→ Document text
········

OR: A couple of nights with Fritz Zwicky

I observed twice at Lake Sonoma this new moon window, though I’m combining these into a single report featuring Fritz Zwicky. On Tuesday June 16th, I observed with Dan Smiley and Ray Cash at our regular Lone Rock lot along Rockpile Road. The transparency was good but the seeing poor and we had occasional gusts all night. As a result I had to limit magnifications to 260x, instead of 375x-450x that I often use on small galaxies. And the various galaxies highlighted below are all quite small.

I returned again on Sunday, June 21th, to met Bob Douglas, Jim Molinari and his friend Jeff. Our quartet had quite a bit of glass — Bob had his 28” Starstructure, I was using my 24” Starstructure, Jim had a 22” Obsession UC and Jeff an 18” classic Obsession. A few other amateurs pulled into the lot while it was getting dark though I didn’t go over to their scopes, so I don’t know their names. On the second night conditions were much better: warm (no jacket/hat/gloves), completely calm, much better seeing (I cleanly split the 0.6” double star STF 2244 in Ophiuchus (mag 6.6/6.9) and good transparency (faintest galaxy observed ~16.5).

········

→ Excerpted data
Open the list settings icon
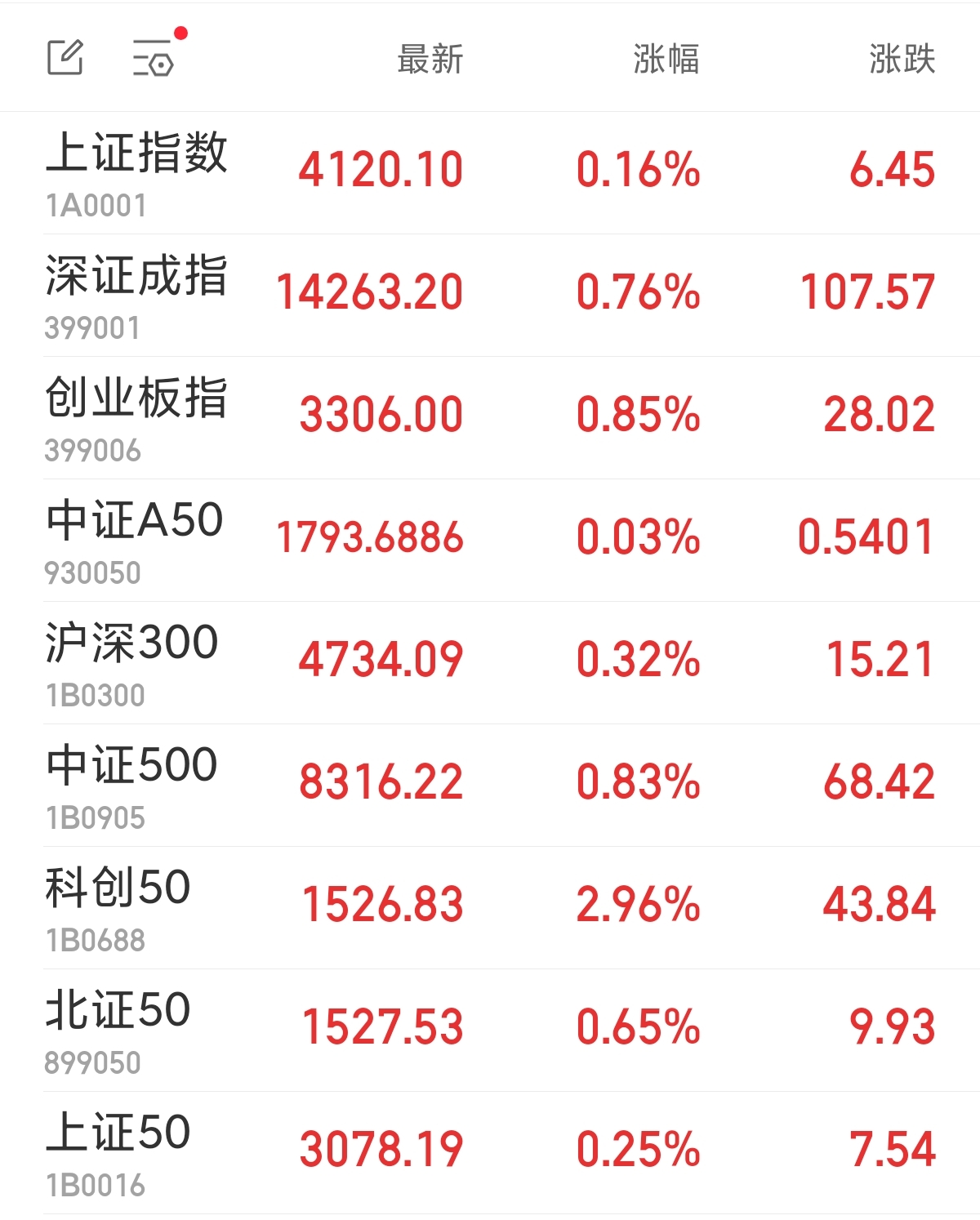This screenshot has height=1220, width=980. pos(154,58)
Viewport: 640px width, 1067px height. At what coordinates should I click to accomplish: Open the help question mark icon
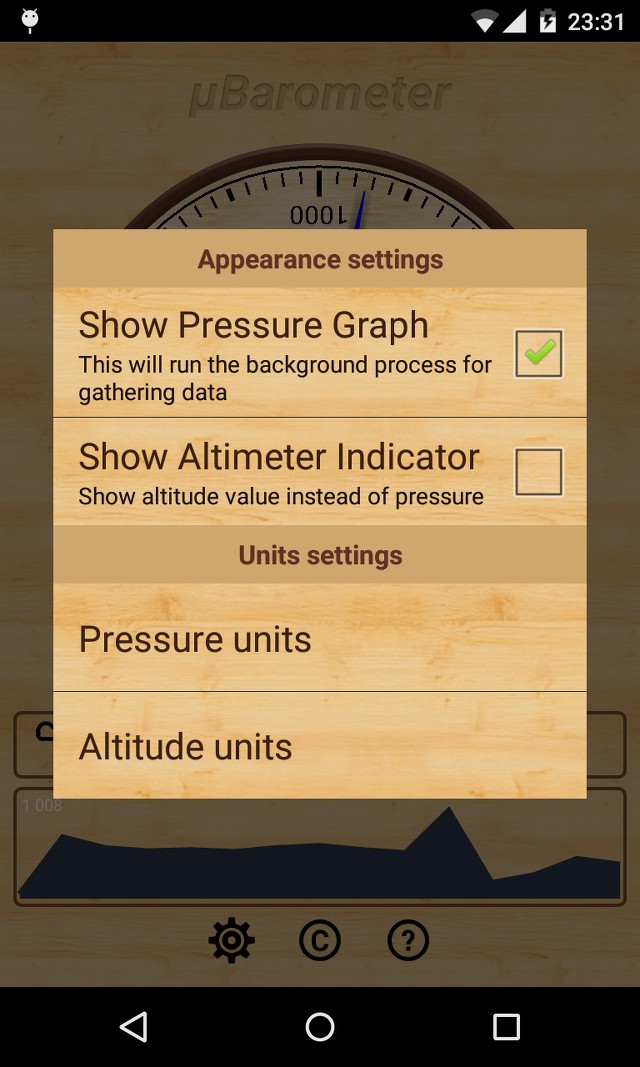408,940
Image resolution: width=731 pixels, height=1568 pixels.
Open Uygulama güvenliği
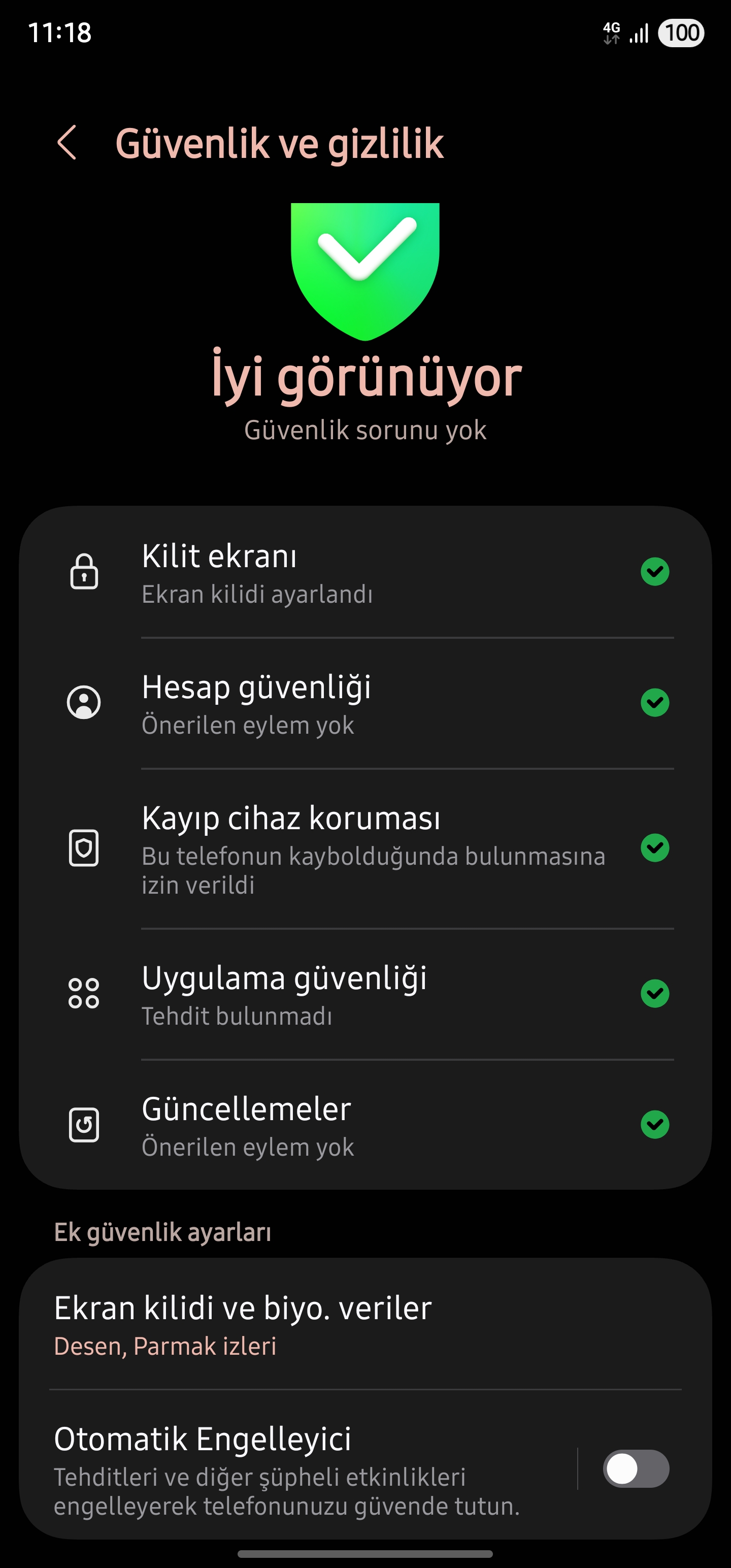pyautogui.click(x=365, y=994)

········

→ What you will do
Please return, copied word for word from the observing report, the part that opens with the words containing "I observed twice" and closes with "all quite small.".

→ Finished task
I observed twice at Lake Sonoma this new moon window, though I’m combining these into a single report featuring Fritz Zwicky. On Tuesday June 16th, I observed with Dan Smiley and Ray Cash at our regular Lone Rock lot along Rockpile Road. The transparency was good but the seeing poor and we had occasional gusts all night. As a result I had to limit magnifications to 260x, instead of 375x-450x that I often use on small galaxies. And the various galaxies highlighted below are all quite small.